## WHAT YOU ARE ASKED TO DO
Write out exactly the lines between the line containing "You are a GUI" and the end of the records, counting both ends, and leave out all pictures.

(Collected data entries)
———

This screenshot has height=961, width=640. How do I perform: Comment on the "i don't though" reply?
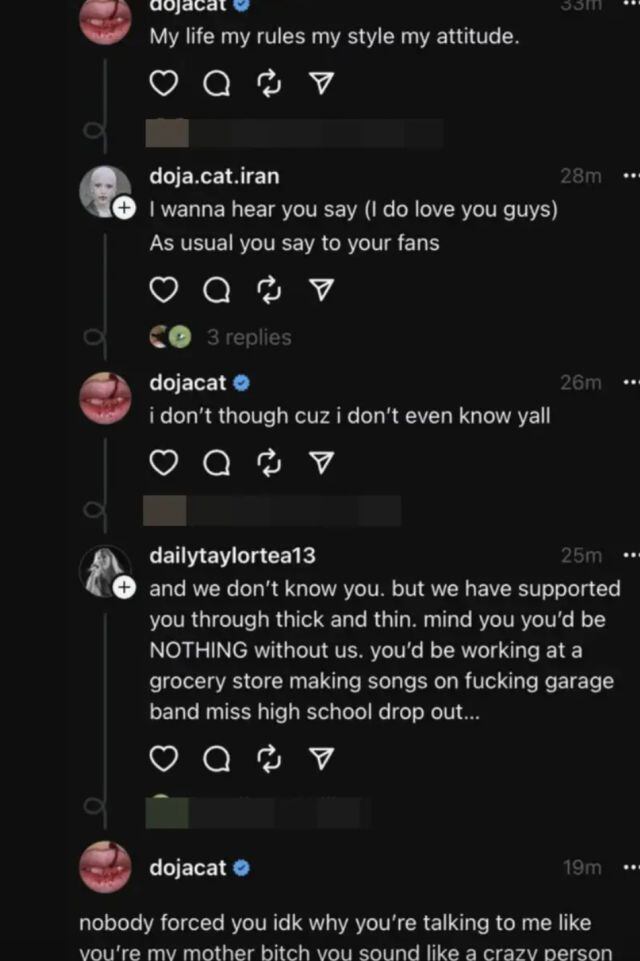(x=215, y=463)
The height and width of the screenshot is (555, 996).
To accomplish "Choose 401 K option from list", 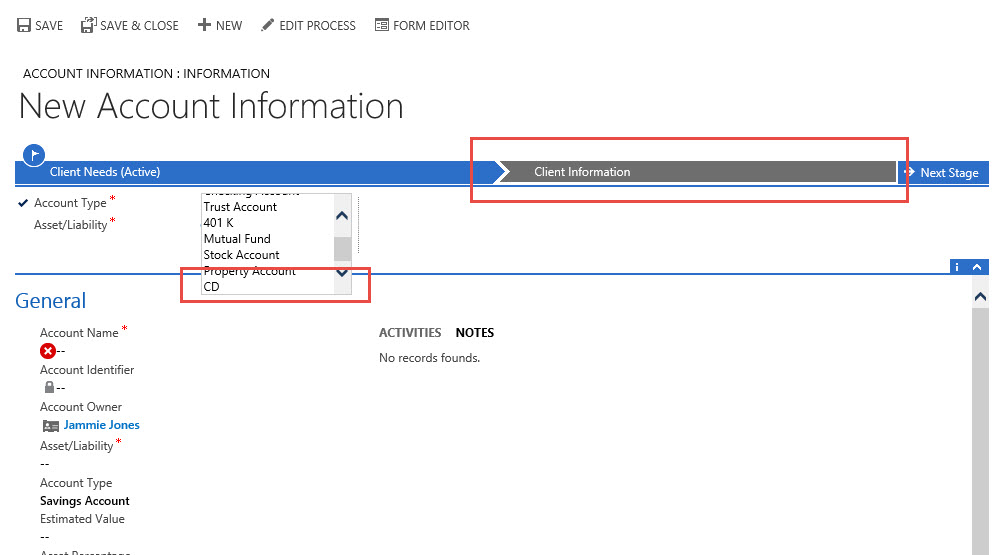I will tap(218, 223).
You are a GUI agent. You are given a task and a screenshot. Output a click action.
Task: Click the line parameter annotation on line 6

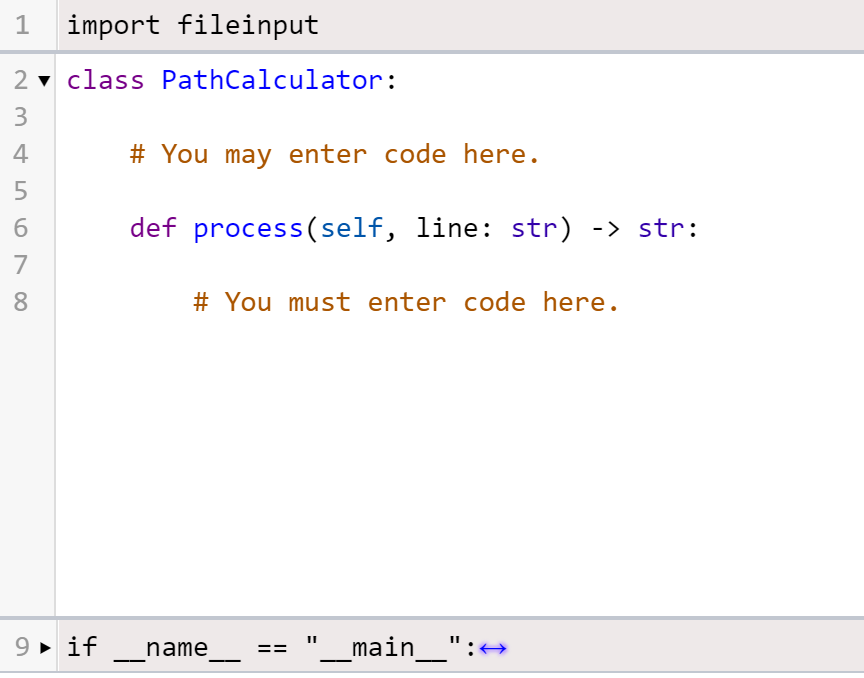pos(534,228)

———

## RESULT OF THE TASK
You are a GUI agent. You are given a task and a screenshot. Output a click action.
Task: Click the line parameter annotation on line 6

pos(534,228)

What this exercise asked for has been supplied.